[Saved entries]
================

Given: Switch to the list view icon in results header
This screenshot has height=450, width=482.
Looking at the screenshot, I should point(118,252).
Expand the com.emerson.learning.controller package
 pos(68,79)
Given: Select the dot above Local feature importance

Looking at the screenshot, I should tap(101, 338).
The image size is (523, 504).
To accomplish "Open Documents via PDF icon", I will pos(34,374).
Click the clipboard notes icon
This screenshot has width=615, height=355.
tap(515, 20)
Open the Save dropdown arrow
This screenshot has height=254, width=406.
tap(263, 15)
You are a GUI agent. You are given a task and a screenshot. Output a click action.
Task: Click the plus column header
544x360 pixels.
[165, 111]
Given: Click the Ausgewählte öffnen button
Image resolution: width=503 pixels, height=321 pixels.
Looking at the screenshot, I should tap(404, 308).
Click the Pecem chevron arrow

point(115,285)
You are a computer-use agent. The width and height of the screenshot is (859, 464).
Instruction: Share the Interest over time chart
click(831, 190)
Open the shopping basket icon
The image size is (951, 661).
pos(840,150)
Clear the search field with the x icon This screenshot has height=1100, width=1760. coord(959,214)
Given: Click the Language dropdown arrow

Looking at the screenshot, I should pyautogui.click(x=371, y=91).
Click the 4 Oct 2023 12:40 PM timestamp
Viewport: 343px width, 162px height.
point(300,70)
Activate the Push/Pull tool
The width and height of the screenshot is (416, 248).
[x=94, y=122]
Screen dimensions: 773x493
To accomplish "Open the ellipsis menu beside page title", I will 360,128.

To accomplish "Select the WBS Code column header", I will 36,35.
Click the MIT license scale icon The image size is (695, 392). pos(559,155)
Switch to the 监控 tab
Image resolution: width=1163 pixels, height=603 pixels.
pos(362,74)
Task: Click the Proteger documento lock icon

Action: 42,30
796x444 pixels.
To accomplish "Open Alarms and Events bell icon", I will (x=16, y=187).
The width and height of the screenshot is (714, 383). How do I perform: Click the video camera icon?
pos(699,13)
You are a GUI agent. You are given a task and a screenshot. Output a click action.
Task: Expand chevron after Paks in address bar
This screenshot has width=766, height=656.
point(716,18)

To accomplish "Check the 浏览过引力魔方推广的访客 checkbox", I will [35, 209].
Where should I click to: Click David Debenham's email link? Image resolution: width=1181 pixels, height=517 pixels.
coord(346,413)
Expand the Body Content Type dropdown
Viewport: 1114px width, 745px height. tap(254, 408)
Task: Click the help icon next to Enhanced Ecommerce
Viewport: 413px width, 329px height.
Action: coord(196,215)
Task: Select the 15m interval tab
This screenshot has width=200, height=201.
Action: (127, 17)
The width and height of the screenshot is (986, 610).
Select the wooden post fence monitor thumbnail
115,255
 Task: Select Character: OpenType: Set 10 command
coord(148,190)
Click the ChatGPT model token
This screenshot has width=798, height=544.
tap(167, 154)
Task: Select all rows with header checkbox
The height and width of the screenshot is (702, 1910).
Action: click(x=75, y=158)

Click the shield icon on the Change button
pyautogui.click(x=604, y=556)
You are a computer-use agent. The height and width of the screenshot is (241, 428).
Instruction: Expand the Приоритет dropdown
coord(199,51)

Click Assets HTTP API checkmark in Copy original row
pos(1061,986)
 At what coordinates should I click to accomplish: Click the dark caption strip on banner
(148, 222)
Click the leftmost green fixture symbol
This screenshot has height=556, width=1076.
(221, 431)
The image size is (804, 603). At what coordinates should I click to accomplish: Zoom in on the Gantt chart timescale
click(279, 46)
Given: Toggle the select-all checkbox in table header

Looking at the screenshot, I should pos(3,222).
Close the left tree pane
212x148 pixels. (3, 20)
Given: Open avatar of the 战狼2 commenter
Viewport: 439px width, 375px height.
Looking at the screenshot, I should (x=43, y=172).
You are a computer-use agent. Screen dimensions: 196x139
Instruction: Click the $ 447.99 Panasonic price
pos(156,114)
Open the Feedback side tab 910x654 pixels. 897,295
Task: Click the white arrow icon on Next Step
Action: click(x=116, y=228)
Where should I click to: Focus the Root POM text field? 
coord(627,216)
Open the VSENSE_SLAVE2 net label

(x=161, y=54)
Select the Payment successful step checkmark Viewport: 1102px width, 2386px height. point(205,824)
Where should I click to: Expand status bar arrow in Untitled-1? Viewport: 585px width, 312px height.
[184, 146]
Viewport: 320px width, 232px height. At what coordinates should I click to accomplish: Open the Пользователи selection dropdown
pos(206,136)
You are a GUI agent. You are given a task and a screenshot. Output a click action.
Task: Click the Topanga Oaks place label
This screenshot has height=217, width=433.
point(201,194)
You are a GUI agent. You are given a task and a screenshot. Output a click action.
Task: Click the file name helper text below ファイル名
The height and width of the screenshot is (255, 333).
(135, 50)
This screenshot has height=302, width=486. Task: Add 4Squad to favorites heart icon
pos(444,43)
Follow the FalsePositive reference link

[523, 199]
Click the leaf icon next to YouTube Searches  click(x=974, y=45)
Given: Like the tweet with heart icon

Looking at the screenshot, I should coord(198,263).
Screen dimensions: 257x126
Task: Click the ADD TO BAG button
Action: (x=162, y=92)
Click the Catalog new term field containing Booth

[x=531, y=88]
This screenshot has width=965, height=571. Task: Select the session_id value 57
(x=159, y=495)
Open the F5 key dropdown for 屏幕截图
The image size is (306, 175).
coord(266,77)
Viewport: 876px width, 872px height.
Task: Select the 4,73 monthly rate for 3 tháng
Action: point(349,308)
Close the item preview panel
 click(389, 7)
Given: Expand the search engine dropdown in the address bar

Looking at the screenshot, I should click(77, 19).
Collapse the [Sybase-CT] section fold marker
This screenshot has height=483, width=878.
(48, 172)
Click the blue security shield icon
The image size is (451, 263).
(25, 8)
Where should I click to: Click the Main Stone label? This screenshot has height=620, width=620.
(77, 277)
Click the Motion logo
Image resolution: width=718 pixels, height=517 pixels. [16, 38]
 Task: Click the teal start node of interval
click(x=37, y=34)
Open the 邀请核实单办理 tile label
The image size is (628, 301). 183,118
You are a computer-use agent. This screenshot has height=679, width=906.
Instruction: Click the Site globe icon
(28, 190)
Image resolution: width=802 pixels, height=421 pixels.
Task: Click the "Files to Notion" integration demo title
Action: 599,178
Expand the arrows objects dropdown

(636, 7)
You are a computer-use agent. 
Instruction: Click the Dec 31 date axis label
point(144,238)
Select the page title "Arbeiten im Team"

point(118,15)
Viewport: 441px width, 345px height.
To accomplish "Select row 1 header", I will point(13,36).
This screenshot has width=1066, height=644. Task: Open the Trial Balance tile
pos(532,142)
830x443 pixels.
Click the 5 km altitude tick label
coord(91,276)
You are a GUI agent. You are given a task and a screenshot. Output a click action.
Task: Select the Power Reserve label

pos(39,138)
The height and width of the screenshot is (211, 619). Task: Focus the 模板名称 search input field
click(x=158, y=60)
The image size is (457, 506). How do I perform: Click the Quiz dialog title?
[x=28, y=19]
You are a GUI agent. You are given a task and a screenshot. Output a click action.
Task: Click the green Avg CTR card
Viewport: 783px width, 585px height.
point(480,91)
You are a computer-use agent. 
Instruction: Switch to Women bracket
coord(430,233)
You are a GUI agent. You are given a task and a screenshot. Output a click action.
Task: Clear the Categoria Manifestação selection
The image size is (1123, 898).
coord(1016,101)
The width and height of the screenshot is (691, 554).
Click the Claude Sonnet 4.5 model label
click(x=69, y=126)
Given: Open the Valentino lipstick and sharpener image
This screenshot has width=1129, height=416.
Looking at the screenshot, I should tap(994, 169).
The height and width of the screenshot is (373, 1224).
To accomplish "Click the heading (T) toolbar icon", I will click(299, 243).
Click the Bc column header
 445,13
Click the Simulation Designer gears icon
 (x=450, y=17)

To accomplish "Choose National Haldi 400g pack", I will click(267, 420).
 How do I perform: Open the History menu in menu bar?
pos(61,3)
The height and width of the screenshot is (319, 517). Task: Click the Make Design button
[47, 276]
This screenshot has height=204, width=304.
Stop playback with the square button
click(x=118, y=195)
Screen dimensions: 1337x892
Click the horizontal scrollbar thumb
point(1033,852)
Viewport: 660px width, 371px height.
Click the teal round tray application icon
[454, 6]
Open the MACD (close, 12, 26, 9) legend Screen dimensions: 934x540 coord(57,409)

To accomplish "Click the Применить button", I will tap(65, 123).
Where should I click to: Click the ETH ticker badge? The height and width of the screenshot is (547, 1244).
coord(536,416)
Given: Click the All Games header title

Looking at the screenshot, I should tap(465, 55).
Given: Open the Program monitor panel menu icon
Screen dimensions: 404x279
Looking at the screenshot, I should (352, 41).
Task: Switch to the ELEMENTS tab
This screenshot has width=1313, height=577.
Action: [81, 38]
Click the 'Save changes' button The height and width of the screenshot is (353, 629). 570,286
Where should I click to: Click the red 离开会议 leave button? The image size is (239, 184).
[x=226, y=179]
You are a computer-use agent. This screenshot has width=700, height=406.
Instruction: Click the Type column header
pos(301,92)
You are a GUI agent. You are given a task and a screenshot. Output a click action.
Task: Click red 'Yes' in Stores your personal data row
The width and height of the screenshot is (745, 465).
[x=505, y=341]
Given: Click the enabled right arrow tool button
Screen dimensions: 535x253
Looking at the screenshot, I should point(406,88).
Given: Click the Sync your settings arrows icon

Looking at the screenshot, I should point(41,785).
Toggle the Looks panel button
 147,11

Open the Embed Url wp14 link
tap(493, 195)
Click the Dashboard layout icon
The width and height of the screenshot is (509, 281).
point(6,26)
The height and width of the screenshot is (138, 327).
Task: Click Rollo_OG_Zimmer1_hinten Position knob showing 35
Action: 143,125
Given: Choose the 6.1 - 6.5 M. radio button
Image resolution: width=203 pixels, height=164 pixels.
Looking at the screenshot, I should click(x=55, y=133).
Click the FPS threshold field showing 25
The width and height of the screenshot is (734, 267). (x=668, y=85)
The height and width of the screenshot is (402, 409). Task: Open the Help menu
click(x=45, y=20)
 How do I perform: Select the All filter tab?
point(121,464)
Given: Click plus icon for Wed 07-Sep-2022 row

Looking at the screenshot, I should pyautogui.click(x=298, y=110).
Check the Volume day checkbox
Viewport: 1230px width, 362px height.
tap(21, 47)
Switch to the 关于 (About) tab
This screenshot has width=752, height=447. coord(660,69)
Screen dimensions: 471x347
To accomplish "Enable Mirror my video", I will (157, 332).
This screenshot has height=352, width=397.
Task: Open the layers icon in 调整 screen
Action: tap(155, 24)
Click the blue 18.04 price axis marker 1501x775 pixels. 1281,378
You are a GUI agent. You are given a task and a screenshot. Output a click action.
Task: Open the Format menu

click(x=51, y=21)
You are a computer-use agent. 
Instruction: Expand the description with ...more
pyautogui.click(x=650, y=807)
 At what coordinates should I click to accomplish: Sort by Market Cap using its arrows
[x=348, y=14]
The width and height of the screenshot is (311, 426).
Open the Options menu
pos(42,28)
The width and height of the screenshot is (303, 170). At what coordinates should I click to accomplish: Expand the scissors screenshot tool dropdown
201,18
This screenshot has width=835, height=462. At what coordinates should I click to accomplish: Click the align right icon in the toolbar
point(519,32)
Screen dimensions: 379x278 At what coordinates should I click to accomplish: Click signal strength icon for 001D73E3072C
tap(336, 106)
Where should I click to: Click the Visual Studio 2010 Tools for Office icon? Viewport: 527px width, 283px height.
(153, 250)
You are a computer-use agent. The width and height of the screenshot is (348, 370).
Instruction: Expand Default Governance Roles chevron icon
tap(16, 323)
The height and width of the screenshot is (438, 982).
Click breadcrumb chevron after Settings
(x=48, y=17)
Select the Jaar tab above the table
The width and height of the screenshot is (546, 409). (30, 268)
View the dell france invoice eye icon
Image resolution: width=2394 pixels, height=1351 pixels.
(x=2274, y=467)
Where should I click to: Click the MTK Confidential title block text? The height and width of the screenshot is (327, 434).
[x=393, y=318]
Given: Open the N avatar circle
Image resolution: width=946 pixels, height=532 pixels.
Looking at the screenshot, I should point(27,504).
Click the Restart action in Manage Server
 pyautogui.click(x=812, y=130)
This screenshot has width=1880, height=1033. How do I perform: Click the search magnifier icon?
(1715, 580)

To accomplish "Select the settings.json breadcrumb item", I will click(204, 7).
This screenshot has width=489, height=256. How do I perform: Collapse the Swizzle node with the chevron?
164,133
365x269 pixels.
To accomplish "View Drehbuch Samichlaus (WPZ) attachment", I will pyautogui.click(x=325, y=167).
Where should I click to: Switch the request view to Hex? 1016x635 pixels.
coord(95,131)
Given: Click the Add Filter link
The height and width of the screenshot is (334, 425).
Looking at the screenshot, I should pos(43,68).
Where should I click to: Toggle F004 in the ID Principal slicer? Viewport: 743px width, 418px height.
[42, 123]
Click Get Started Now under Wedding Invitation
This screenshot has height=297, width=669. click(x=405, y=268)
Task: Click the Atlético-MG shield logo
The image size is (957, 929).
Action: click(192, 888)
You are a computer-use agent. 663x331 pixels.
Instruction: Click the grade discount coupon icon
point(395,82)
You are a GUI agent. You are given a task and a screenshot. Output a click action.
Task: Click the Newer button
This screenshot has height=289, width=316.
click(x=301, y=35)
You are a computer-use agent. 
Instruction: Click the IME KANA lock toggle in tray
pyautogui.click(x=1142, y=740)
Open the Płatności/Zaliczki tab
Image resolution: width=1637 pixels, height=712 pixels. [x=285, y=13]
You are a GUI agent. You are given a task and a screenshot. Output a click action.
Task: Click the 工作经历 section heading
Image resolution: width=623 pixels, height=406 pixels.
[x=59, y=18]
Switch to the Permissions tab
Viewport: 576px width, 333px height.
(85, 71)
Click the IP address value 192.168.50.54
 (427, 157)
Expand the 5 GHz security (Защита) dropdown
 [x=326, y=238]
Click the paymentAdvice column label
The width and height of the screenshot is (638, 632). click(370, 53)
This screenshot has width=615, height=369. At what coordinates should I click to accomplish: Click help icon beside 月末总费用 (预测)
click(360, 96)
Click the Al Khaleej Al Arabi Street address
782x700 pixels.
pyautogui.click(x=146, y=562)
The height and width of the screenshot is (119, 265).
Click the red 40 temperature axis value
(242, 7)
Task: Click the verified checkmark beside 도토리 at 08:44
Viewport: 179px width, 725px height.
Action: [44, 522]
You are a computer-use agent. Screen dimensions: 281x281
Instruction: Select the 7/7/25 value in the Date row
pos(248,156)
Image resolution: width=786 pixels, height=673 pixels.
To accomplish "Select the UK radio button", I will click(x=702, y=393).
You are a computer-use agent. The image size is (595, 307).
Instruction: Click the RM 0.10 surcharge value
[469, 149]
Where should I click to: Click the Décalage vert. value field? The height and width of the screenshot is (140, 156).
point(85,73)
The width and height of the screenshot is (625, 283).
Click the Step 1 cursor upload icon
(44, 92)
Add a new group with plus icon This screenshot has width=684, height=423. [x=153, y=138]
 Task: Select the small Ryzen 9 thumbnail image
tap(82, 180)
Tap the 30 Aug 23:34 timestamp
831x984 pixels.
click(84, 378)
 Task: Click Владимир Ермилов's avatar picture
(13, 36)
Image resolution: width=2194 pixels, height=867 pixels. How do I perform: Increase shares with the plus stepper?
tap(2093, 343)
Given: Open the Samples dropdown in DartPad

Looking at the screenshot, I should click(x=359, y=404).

================

HOW TO COMPLETE THIS TASK >> Out of the records above, pick each line that contains the string "Clear".

EXPECTED ANSWER >>
Clear the search field with the x icon This screenshot has height=1100, width=1760. coord(959,214)
Task: Clear the Categoria Manifestação selection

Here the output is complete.